# Task 1:
Please list every proper name of a person, company, organization, or publication in the social media essay, written as it appears there.
# Task 2:
Return the stretch of the social media essay from "In the last" through "by hegemonic forces.", copied word for word.

# Excerpt provided:

Published in ACM SIGCAS Computers and Society
General paranoia is the term that best describes a user’s social media experience. The spaces we go to socialize online are full of others suspecting bad-faith actors and advertisements that seem to know your every move. This attention-grabbing, habit-forming culture is sold on dreams of limitless love between family, friends, and community (as promised by the Facebook slogan “bring the world closer together”). Genuine connection can be found online, but the heart of this network lies outside fiber optic cables.
In the last issue of ACM’s Special Interest Group on Computers and Society, Sual Almualla posed the question: “[Is social media] guided by push algorithms that decide for us what to watch and hence what to think?” This question is compelling due to the idea that computers could control the way humans think, and not the other way around. We could push this line of questioning further by asking what are the underlying functions that make this control possible? The answer lies in the nature of social media algorithms and the political conditions that help them function. In short, social networking sites create an illusion of freedom that is controlled by hegemonic forces.

# Entries shown:
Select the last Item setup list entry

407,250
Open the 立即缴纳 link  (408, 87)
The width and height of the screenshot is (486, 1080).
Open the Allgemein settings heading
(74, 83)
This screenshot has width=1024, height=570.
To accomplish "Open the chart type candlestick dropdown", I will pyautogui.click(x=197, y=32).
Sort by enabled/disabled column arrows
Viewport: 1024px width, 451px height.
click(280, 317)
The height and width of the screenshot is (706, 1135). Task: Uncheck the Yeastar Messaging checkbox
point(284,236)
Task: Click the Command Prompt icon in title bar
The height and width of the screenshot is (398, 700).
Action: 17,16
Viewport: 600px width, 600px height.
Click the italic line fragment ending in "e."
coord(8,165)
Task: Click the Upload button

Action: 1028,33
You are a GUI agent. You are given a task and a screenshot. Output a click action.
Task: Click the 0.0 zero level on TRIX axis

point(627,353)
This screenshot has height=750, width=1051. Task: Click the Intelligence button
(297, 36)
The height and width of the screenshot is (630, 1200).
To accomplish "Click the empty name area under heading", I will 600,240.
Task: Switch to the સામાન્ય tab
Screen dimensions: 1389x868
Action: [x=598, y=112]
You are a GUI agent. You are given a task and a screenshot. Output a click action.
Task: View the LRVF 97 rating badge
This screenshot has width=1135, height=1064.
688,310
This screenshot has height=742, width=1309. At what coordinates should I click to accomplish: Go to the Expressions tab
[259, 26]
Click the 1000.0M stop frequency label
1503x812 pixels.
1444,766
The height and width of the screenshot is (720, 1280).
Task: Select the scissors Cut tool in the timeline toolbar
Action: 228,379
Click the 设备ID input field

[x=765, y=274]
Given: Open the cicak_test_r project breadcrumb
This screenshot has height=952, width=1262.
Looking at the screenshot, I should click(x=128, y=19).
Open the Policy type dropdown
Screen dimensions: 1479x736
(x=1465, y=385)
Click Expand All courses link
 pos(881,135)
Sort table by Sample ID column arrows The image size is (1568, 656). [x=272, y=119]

# Exercise output 1:
- ACM SIGCAS Computers and Society
- Facebook
- ACM’s Special Interest Group on Computers and Society
- Sual Almualla

# Exercise output 2:
In the last issue of ACM’s Special Interest Group on Computers and Society, Sual Almualla posed the question: “[Is social media] guided by push algorithms that decide for us what to watch and hence what to think?” This question is compelling due to the idea that computers could control the way humans think, and not the other way around. We could push this line of questioning further by asking what are the underlying functions that make this control possible? The answer lies in the nature of social media algorithms and the political conditions that help them function. In short, social networking sites create an illusion of freedom that is controlled by hegemonic forces.